The problem. Write down the lines exactly as they appear, from the one that contains "Given: Select the 'Неделя' period tab" through the final line of the records, so that both ends are kept and no pictures come along.

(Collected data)
=== Begin Enclosure ===

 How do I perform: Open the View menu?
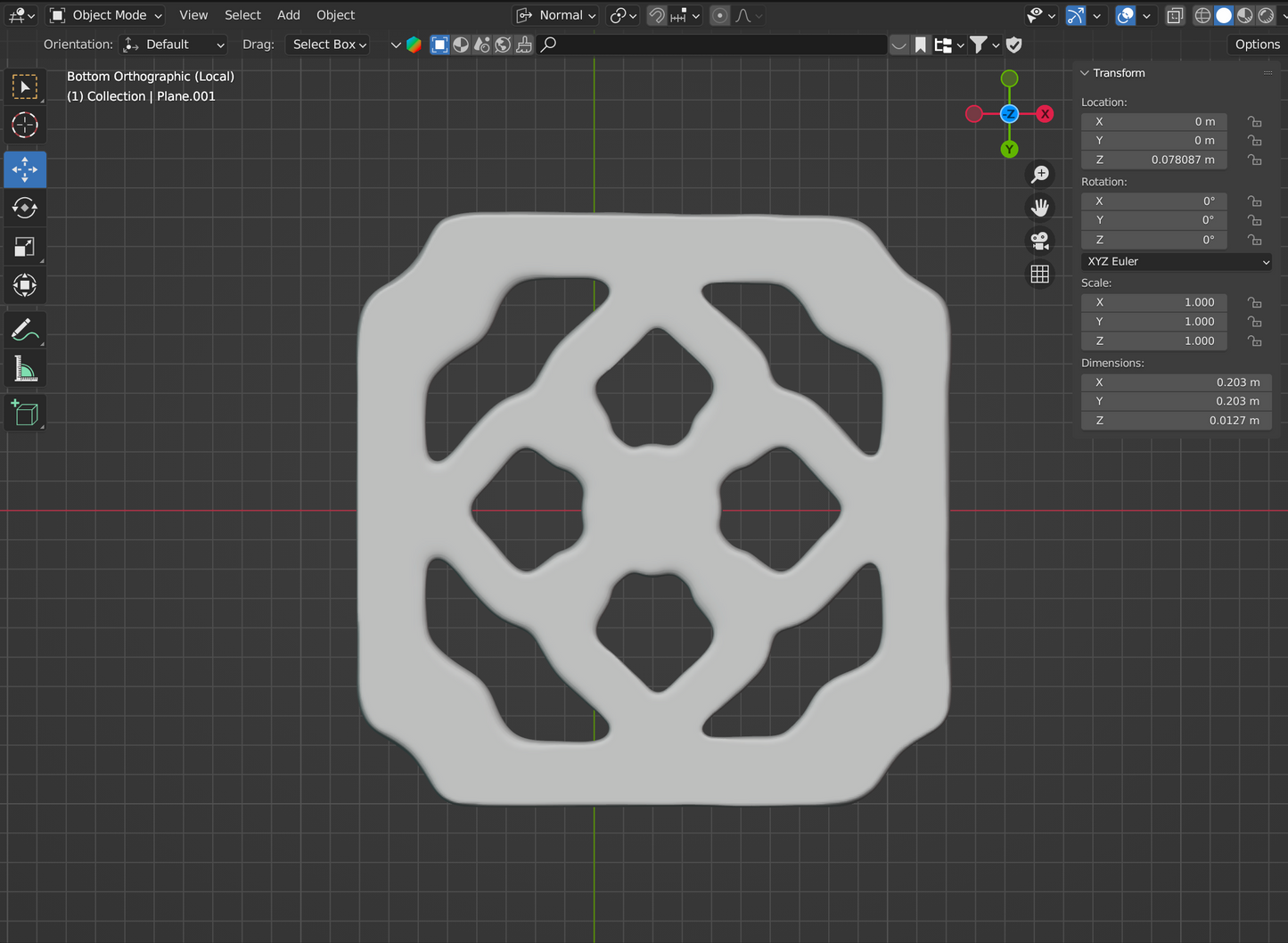click(x=193, y=15)
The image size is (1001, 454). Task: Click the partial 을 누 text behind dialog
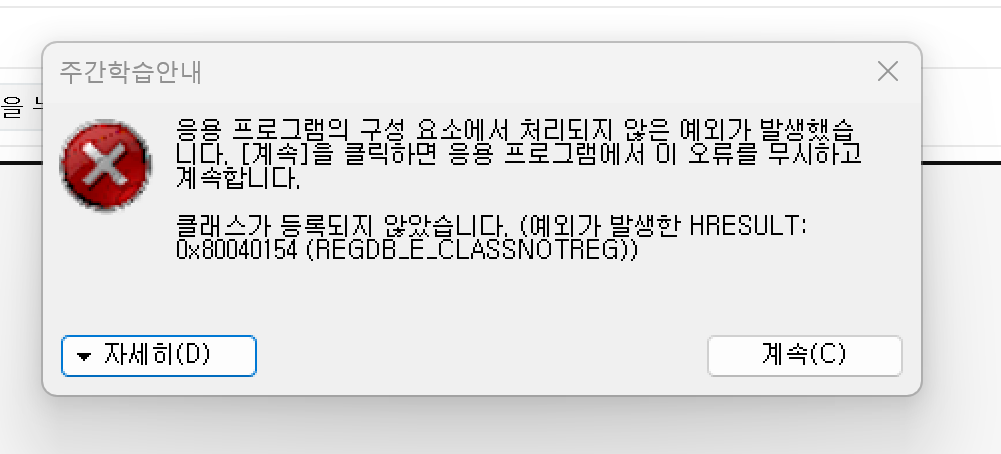[21, 107]
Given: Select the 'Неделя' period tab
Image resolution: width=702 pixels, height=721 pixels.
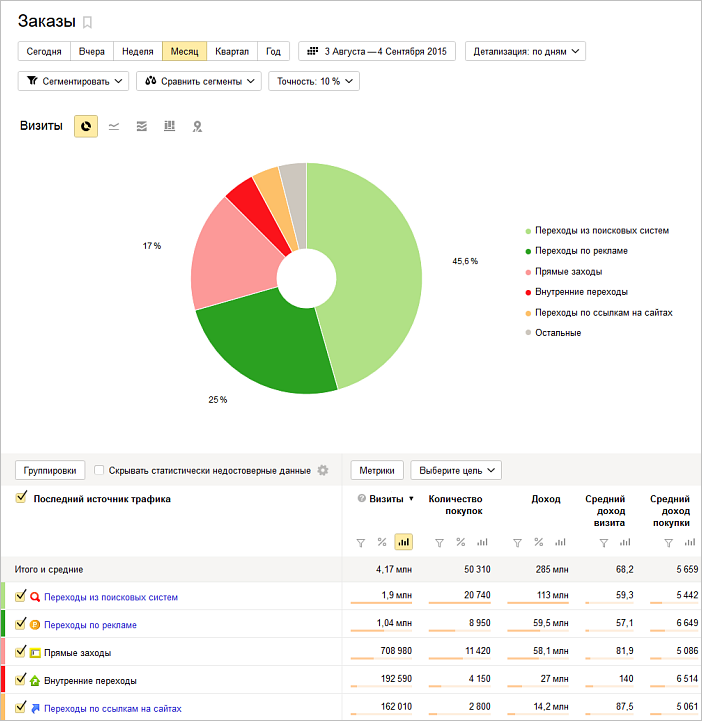Looking at the screenshot, I should tap(137, 51).
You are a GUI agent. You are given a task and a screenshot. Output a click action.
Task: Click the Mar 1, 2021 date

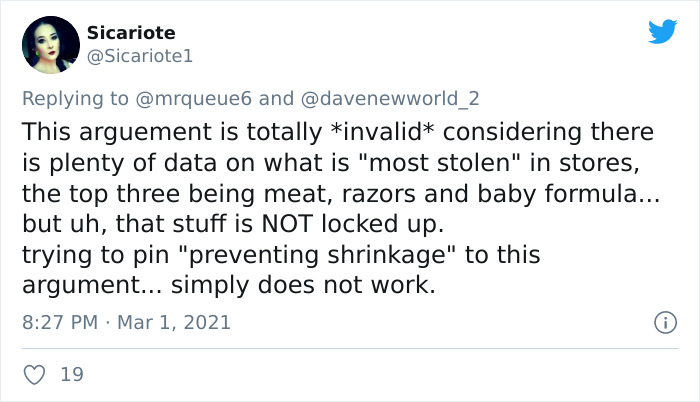(x=176, y=323)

=== End Enclosure ===

Result of the exercise.
Given: Select the 'Неделя' period tab
Image resolution: width=702 pixels, height=721 pixels.
Looking at the screenshot, I should tap(137, 51).
You are a GUI agent. You are given a task and a screenshot. Output a click action.
Task: Click the Mar 1, 2021 date

(x=176, y=323)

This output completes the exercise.